- Vision, Mission, & Goals
- Our process & your input
- OGC History
- OGC Programs
- Interoperability Initiatives
- Alliance Partners
- Join OGC
- National & Regional Activities
- OGC Glossary
Environment & Natural Resources
How OGC Membership Benefits Environmental and Natural Resources Research and Management Organizations
Nations, communities, regions and corporations face growing concerns related to sustainable management of water, waste, energy, pollution, forests, croplands, oceans and climate. Geospatial technologies already play a key role in research and management activities that address these concerns. Unfortunately, the prior limitations of these technologies have led to conditions and practices that constrain our thinking about how the technologies might be used now that those limitations no longer apply. "Stovepipes" of various kinds persist as obstacles to discovering and sharing geospatial data and geoprocessing services, even though such discovery and sharing is now a critical requirement.

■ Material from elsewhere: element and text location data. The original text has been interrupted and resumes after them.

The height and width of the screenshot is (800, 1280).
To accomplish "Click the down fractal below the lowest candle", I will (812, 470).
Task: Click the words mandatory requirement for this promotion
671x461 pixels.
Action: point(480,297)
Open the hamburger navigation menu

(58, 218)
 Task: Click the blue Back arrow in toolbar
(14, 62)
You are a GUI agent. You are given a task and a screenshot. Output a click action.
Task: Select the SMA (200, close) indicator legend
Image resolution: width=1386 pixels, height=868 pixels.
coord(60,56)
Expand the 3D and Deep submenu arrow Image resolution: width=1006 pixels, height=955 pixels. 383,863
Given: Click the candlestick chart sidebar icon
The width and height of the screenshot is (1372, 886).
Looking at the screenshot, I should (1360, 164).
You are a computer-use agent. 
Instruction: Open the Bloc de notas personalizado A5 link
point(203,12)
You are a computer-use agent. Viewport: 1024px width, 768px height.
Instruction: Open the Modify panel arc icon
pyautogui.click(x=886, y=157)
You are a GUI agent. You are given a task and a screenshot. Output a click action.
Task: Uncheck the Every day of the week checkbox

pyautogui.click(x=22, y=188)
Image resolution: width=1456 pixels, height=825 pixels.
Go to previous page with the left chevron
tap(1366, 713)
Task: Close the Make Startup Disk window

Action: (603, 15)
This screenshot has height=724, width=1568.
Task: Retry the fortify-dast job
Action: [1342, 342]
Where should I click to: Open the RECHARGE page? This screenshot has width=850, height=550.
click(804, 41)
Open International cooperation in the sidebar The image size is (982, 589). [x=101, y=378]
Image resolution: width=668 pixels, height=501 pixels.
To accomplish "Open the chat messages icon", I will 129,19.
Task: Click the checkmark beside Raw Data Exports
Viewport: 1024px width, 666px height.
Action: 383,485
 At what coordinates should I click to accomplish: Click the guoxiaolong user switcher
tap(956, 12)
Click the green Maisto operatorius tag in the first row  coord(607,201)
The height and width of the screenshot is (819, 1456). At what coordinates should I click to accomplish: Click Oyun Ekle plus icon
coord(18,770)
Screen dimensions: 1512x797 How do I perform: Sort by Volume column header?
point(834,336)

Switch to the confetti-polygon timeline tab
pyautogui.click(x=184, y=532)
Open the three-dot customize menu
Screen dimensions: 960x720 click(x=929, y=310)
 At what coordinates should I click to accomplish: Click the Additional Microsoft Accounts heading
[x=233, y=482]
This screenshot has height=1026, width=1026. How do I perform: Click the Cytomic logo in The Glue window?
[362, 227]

Benefits of OGC Membership
- Help shape standards to publish, discover and access data and services via the Web
- Improve interoperability among specialized scientific systems.
- Improve data sharing between "information communities".
- Support global scientific and management cooperation.
- Gain insight into trends, requirements and products.
- Help scientists, environmental managers, disaster managers and the public communicate.
- Support knowledge transfer, multidisciplinary studies, and "whole systems" thinking.
- Improve rigor and consistency in geoprocessing, sampling strategies, remote sensing, spatial accuracy assessment, and longitudinal studies.
- Advance Geospatial Digital Rights Management standards to make more data available.
Non-Interoperability in Environmental Research & Management
Most scientific and professional disciplines that use Earth Observation (EO) systems, geographic information systems (GIS) and other geospatial technologies have special requirements that determine their data models and usual processing methods. Individual scientists, focused narrowly on their research problems, often develop even more specialized data models and methods. The resultant non-interoperability of information systems and data has been reinforced by the industry legacy of non-interoperable proprietary geoprocessing systems.
This is unfortunate, because scientific research, particularly interdisciplinary research involving human impacts on the natural environment, depends on access to lots of data, data which is often expensive to develop or acquire. Researchers often have difficulty discovering what's available and overcoming technical obstacles to accessing the data. Not only research, but also environmental policy and public outreach could benefit greatly from improved discovery, access and use of geospatial data and services.
This set of barriers, which before now could hardly have been avoided, is built into the daily work and institutional mindset of most people active in these disciplines.
As the US Environmental Protection Agency says in its introduction to the Global Earth Observation System of Systems (GEOSS), "...while there are thousands of moored and free floating data buoys in the world's oceans, thousands of land-based environmental stations, and over 50 environmental satellites orbiting the globe, all providing millions of data sets, most of these technologies do not yet talk to each other." A wide variety of data standards have been developed and some of these are in wide use within specific disciplines, but data standards are not sufficient.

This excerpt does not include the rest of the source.